In 100 Poems to Break Your Heart, the author’s current book-length project (in progress), Edward Hirsch offers short essays on poems he finds especially heartbreaking, including Dunya Mikhail’s “The War Works Hard,” Meena Alexander’s “Krishna, 3:29 a.m.,” Zbigniew Herbert’s “Mr Cogito and the Imagination,” and Rose Ausländer’s “My Nightingale.” The following is an excerpt.
Miklós Radnóti’s poems have an anguished intimacy and intensity. This modern Hungarian poet, killed during World War II at the age of thirty-five, clung with a desperate serenity to the classical values of the Western tradition at a time when those values were close to extinction. Radnóti’s poems were deeply felt and thoroughly modern—filled with his sense of anxiety, uncertainty, and fate—but their formal values tend to be classical. This makes him akin to his Russian contemporary, Osip Mandelstam. One feels in reading him a growing level of despair countered by such aesthetic and moral ideals of antiquity as the clarity of poetic form, the virtues of reason, and the philosophical rectitude of Stoicism.

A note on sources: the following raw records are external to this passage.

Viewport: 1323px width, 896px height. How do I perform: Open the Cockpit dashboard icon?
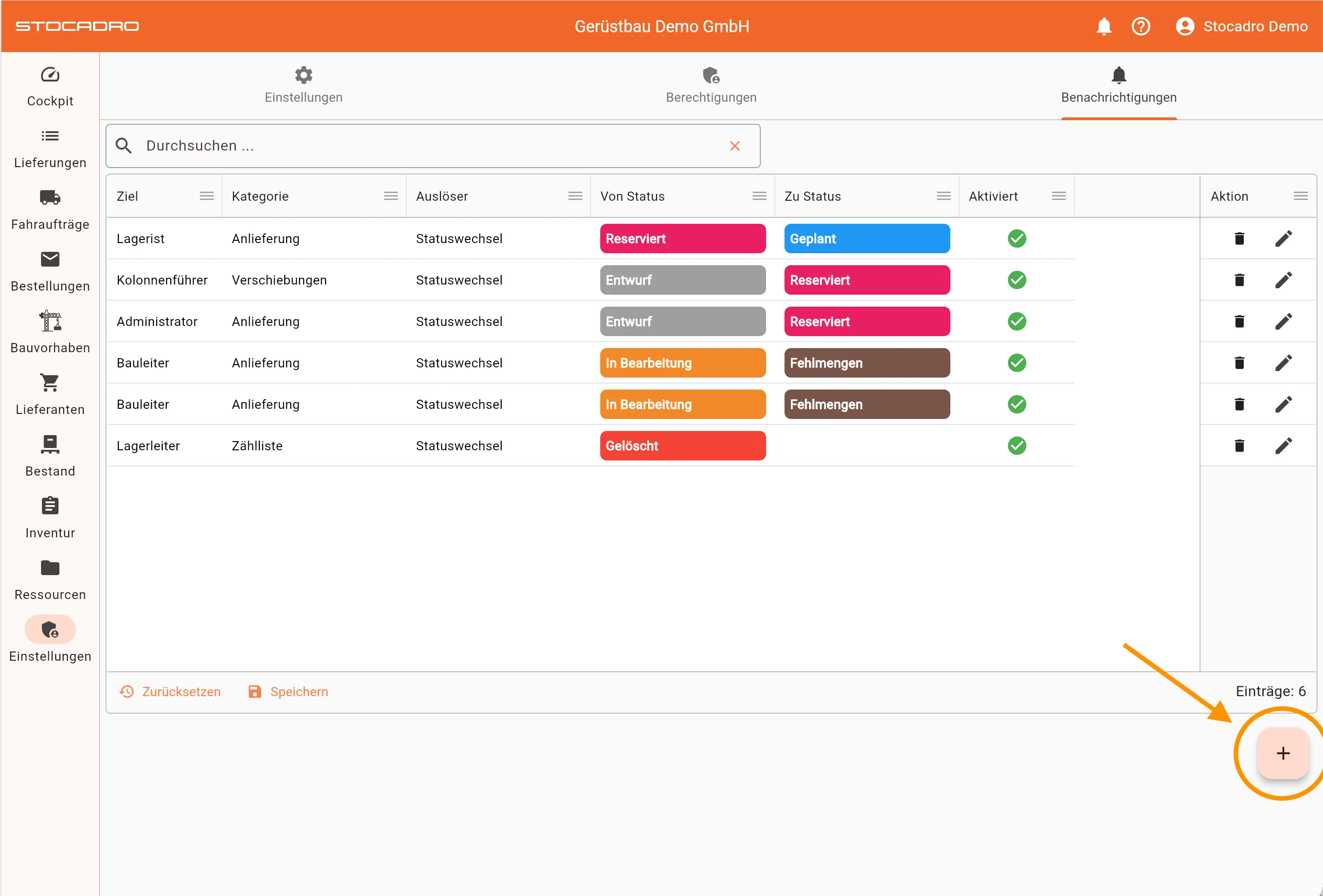point(50,75)
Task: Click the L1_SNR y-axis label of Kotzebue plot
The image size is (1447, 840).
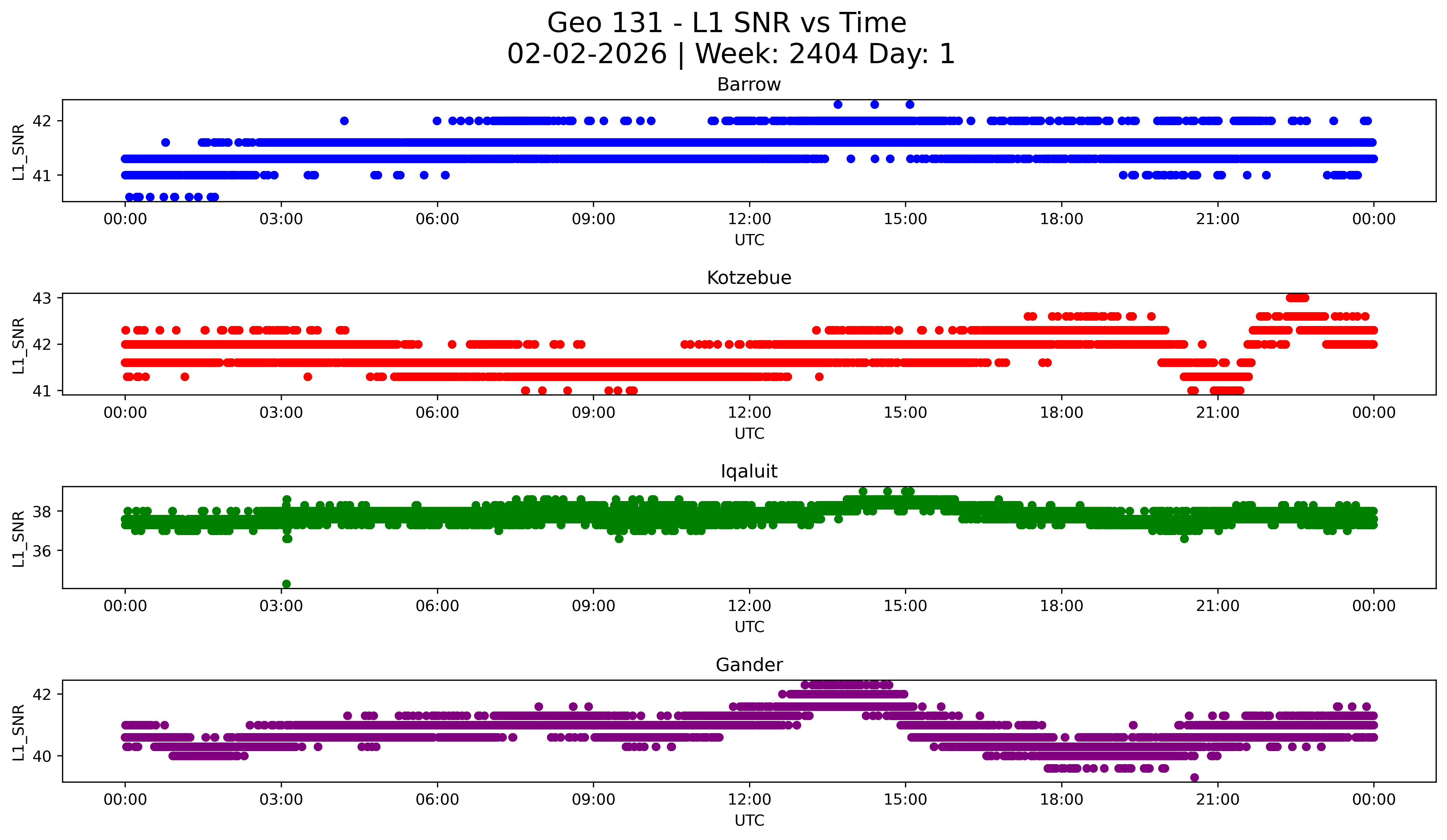Action: click(18, 345)
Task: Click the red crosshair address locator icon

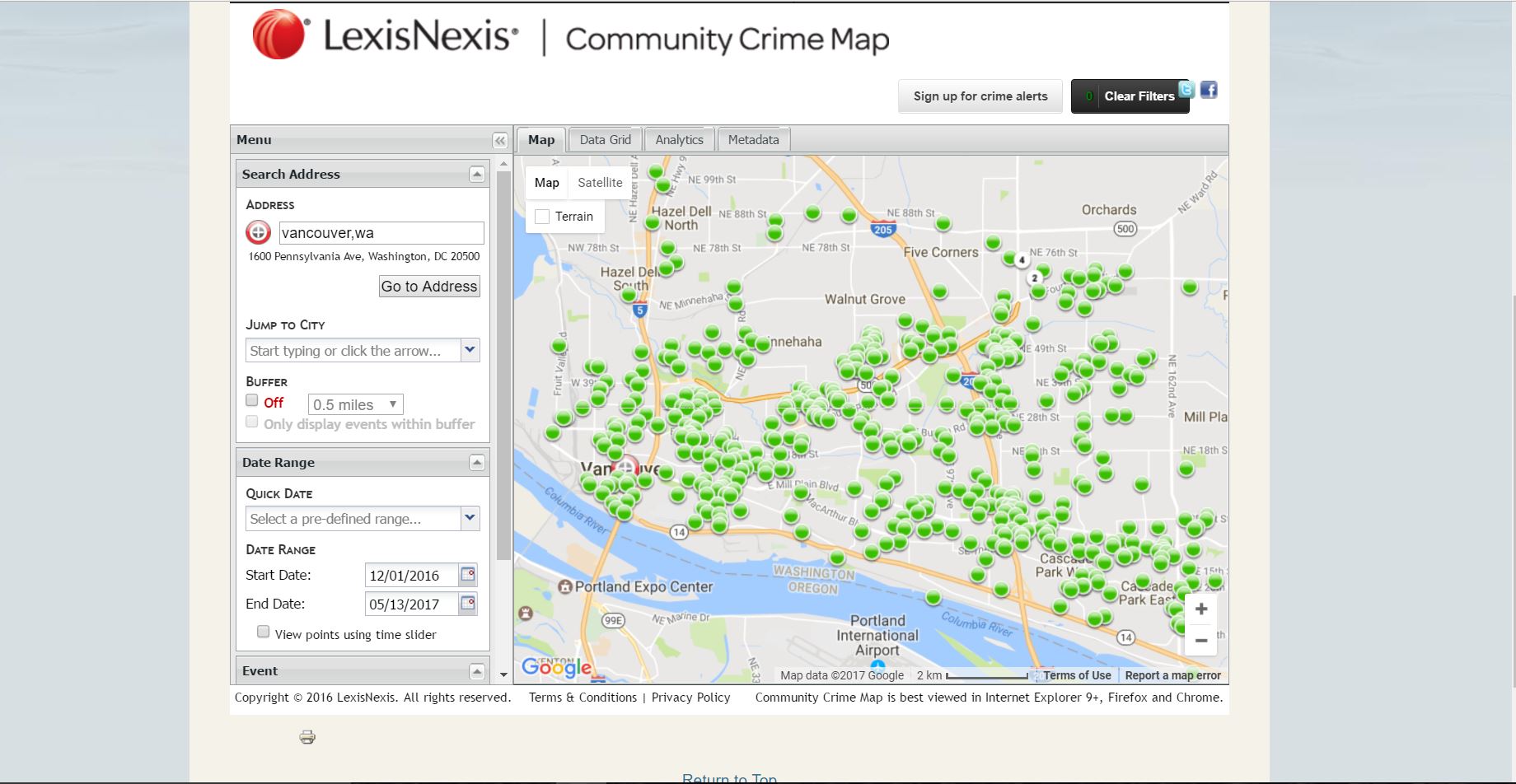Action: [259, 232]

I have learned a great deal from Radnóti’s eight eclogues (the sixth one is missing), a discontinuous series that he wrote in the late 1930s and early ’40s. In 1938 he translated Virgil’s ninth eclogue, which instigated his own dark pastorals. The term eclogue, a short dialogue or soliloquy, was first applied to Virgil’s Bucolics, which later became known as the Eclogues. These formal poems develop a pattern, first established by Theocritus in the Idylls, in which urban poets turn to the countryside for sustenance.